The second part of the office’s request is in a similar vein, but focused on domestic violence victims. Cox said that the DA recognized that there is inadequate staff to handle domestic violence cases at the “level of importance they deserve.”
While the office currently has victim assistance coordinators (VACs) and one is assigned to each court, this does not give them the bandwidth to dedicate someone to all of the special needs that come along with cases like this.
“They need to be able to move from court to court and assist with safety planning, lethality assessments … We want to engage with them earlier,” Cox said. “What we’re finding on these older cases is we’re reaching out to the victims and they have moved on. That’s a different part of their life. They don’t want to pursue the case anymore. They may have reunited with their abuser.”

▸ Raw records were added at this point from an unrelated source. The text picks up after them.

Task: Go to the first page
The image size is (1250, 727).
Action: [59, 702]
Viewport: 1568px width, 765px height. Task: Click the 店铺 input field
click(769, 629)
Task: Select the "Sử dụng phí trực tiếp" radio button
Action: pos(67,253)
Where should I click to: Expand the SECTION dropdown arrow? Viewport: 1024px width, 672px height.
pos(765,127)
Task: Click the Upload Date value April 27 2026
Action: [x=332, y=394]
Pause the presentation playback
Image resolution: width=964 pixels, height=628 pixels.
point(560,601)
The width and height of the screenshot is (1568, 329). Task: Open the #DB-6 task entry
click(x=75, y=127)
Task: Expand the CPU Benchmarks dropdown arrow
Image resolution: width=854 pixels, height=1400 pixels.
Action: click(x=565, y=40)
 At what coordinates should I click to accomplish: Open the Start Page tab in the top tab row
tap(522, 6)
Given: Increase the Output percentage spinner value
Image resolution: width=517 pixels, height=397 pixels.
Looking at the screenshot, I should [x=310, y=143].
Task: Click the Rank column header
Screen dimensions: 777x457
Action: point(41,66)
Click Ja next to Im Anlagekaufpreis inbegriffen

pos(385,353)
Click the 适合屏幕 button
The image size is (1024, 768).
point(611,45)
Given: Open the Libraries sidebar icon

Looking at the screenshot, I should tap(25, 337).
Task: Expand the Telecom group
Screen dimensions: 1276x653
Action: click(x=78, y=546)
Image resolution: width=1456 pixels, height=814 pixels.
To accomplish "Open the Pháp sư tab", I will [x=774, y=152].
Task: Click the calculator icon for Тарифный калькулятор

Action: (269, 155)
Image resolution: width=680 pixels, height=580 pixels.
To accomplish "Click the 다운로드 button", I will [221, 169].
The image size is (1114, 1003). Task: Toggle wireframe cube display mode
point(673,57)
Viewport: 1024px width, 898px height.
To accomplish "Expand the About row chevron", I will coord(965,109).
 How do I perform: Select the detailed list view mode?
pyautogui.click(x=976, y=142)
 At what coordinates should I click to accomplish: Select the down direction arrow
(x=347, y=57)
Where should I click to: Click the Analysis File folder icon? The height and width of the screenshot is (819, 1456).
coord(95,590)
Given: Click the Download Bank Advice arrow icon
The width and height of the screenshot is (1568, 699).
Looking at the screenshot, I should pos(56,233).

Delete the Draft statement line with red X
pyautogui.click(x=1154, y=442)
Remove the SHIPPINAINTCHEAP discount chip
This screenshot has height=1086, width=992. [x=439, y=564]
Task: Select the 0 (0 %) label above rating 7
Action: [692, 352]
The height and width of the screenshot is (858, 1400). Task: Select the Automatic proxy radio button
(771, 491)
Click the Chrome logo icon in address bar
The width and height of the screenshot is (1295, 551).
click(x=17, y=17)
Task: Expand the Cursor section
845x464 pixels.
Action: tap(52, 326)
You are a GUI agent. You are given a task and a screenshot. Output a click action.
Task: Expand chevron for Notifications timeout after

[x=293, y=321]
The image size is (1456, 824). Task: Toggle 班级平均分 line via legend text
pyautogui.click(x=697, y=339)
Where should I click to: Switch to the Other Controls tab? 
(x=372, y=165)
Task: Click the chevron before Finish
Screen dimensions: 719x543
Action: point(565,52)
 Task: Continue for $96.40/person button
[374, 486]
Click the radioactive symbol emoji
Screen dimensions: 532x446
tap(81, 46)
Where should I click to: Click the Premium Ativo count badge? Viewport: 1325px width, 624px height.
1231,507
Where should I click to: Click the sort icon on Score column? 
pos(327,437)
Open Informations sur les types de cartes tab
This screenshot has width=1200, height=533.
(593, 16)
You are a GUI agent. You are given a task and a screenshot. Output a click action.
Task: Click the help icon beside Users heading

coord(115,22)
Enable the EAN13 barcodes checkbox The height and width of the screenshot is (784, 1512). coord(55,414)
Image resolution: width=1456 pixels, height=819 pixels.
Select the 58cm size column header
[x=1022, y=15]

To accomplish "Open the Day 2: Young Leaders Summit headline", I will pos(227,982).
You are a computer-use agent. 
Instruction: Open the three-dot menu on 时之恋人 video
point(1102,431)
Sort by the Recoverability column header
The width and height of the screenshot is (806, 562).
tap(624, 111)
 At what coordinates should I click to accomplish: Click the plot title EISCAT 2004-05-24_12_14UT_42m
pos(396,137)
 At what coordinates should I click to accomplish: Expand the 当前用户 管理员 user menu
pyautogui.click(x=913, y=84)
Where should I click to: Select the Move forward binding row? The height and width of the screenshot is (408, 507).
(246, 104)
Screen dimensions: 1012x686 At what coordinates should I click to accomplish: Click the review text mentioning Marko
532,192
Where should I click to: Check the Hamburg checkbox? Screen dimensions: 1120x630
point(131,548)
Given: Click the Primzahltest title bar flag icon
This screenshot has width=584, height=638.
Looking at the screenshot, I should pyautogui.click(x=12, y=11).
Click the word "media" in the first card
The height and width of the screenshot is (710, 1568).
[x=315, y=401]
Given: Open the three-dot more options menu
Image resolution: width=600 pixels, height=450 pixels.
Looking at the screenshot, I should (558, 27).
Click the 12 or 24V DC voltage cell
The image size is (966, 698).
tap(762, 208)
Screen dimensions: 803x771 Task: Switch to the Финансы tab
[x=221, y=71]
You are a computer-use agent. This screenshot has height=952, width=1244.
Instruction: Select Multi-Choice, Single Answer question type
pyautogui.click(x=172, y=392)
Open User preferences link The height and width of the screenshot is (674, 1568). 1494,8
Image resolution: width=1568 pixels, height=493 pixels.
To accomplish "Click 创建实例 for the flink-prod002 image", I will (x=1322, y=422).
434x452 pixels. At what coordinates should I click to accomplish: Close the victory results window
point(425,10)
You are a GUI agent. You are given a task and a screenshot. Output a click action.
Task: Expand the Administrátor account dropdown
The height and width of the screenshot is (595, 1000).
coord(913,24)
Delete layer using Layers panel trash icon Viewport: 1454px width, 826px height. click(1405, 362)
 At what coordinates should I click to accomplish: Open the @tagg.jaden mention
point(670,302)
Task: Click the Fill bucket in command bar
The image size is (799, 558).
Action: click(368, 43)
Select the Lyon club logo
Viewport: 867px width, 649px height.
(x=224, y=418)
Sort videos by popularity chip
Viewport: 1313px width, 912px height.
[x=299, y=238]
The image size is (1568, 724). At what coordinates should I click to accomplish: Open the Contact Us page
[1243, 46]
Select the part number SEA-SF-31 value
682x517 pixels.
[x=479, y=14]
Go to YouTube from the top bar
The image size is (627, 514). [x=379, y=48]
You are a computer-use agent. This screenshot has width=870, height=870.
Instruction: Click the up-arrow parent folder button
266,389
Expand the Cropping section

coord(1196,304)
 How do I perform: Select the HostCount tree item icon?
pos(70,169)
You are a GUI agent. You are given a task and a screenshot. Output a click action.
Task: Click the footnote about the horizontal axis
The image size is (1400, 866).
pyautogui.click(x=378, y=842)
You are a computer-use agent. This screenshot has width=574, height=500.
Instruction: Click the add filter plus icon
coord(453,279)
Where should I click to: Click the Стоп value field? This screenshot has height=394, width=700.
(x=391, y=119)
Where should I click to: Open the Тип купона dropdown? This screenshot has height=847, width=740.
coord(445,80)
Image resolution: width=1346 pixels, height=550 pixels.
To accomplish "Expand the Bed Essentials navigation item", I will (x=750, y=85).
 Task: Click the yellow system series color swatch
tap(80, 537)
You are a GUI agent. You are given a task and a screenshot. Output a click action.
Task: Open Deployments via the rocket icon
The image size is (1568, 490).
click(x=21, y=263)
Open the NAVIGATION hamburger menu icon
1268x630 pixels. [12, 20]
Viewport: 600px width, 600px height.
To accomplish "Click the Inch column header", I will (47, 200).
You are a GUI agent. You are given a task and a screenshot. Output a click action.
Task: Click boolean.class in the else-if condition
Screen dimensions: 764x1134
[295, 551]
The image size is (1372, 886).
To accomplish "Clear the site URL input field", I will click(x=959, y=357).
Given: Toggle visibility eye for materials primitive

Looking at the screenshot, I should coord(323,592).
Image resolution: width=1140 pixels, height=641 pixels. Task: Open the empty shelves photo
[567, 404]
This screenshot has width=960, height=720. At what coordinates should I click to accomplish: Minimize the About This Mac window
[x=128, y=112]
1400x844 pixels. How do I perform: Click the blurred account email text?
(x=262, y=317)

Cox said that by having a dedicated VAC for domestic violence cases, a relationship with these victims would be better established and they can be better protected moving forward. By adding a VAC, protective orders are also likely to increase. Protective orders are a civil action that grants victims two years of legal protection from their attacker. As such, a paralegal is also needed to be assigned specifically on working on these applications.
“We understand that a mid-year request is an unusual way to approach things but we came in with what the prior administration had asked for and had built, and they did not build enough bandwidth into the attorney ranks to do this,” Cox told the commissioners.
Overall, the court was supportive of the DA’s request, including Judge Ruben Becerra.
“You are dealing with people’s lives. Their livelihoods. These are our neighbors. Whether they’re guilty or innocent, we need to give them their day in court,” Becerra said. “Leaving them in jail for an unnecessary amount of time serves no one. It doesn’t benefit the taxpayer, it doesn’t benefit the residents of our community.”
With the approval of the request, Higgins believes the office will be able to catch up within six months.
“It’s very true that the delay that’s represented in our backlog has hurt not only defendants who have speedy trial rights, but victims who [have] been disregarded and ignored by the system — by the DA’s Office, not the system. This office,” Higgins said. “They re-accommodate. They find other ways to readjust to life. You go a year without hearing from the DA’s Office about your dead child who was killed in an intoxicated manslaughter, you stop believing that that office cares at all.”
“[It’s] pretty optimistic, but within six months we’ll be caught up through the backlog. We’ll have the intake division established going forward so that five-day period is routine and not just the newest thing we can do,” he continued. “We will no longer be hearing that justice delayed is justice denied.”